EXERCISE DIRECTIONS -
Find the line with "Screen dimensions: 1433x856" in the listing below. Write it out exactly, along with every later line up to the final one.
*** Begin section ***
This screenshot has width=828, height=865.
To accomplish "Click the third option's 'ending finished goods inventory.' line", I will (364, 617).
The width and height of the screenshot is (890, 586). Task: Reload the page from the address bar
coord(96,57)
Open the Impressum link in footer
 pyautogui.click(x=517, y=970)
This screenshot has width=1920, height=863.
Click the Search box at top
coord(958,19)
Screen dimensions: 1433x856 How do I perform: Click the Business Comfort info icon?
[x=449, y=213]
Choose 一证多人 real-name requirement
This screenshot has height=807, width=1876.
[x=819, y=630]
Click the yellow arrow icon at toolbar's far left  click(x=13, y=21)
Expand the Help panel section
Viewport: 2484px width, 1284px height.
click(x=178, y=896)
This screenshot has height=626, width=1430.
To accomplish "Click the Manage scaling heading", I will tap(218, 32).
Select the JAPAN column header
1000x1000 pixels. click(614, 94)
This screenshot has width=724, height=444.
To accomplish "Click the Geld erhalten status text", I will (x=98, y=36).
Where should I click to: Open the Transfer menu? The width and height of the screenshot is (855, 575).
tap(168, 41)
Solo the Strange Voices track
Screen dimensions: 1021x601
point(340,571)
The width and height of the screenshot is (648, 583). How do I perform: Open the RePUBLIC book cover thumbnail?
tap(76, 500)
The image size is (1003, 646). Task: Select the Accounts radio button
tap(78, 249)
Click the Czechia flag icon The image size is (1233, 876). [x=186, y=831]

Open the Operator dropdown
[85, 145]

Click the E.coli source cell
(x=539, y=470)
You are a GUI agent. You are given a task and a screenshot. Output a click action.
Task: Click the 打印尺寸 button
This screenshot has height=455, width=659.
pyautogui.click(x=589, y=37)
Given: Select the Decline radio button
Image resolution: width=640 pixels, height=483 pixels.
*** End section ***
WRITTEN RESPONSE -
Screen dimensions: 1433x856 How do I perform: Click the Business Comfort info icon?
[x=449, y=213]
Choose 一证多人 real-name requirement
This screenshot has height=807, width=1876.
[x=819, y=630]
Click the yellow arrow icon at toolbar's far left  click(x=13, y=21)
Expand the Help panel section
Viewport: 2484px width, 1284px height.
click(x=178, y=896)
This screenshot has height=626, width=1430.
To accomplish "Click the Manage scaling heading", I will tap(218, 32).
Select the JAPAN column header
1000x1000 pixels. click(614, 94)
This screenshot has width=724, height=444.
To accomplish "Click the Geld erhalten status text", I will (x=98, y=36).
Where should I click to: Open the Transfer menu? The width and height of the screenshot is (855, 575).
tap(168, 41)
Solo the Strange Voices track
Screen dimensions: 1021x601
point(340,571)
The width and height of the screenshot is (648, 583). How do I perform: Open the RePUBLIC book cover thumbnail?
tap(76, 500)
The image size is (1003, 646). Task: Select the Accounts radio button
tap(78, 249)
Click the Czechia flag icon The image size is (1233, 876). [x=186, y=831]

Open the Operator dropdown
[85, 145]

Click the E.coli source cell
(x=539, y=470)
You are a GUI agent. You are given a task and a screenshot. Output a click action.
Task: Click the 打印尺寸 button
This screenshot has height=455, width=659.
pyautogui.click(x=589, y=37)
Given: Select the Decline radio button
Image resolution: width=640 pixels, height=483 pixels.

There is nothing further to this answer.